### Problem statement
Write out exactly the lines of the entries below from the one holding "Go to Hombre in breadcrumb" to the one holding "Task: Select the third carousel slide dot", inclusive, and leave out all other lines.

START Provided material

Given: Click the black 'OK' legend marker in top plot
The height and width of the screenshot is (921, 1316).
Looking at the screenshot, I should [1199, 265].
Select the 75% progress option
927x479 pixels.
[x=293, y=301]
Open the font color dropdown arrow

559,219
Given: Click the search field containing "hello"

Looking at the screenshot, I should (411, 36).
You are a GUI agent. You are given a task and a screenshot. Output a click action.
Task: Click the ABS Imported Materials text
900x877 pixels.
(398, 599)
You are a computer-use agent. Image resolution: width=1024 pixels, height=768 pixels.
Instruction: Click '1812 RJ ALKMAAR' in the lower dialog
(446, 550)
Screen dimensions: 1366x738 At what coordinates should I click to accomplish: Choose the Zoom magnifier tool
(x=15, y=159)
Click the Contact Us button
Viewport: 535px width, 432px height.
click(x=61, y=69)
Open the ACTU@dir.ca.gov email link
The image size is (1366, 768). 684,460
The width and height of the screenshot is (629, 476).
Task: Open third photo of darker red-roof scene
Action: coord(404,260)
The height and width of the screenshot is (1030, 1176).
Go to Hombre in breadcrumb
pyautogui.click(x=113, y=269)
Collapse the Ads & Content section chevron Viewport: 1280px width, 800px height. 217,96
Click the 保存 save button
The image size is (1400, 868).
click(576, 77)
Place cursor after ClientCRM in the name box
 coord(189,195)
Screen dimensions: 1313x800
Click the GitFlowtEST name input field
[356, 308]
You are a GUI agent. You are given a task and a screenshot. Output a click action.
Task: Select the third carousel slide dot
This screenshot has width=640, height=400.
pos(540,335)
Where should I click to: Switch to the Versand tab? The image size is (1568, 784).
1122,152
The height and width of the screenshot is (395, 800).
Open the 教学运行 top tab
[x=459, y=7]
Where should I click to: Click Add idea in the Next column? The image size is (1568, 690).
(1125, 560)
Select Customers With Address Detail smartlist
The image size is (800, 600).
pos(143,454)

END Provided material

### Answer box
Go to Hombre in breadcrumb
pyautogui.click(x=113, y=269)
Collapse the Ads & Content section chevron Viewport: 1280px width, 800px height. 217,96
Click the 保存 save button
The image size is (1400, 868).
click(576, 77)
Place cursor after ClientCRM in the name box
 coord(189,195)
Screen dimensions: 1313x800
Click the GitFlowtEST name input field
[356, 308]
You are a GUI agent. You are given a task and a screenshot. Output a click action.
Task: Select the third carousel slide dot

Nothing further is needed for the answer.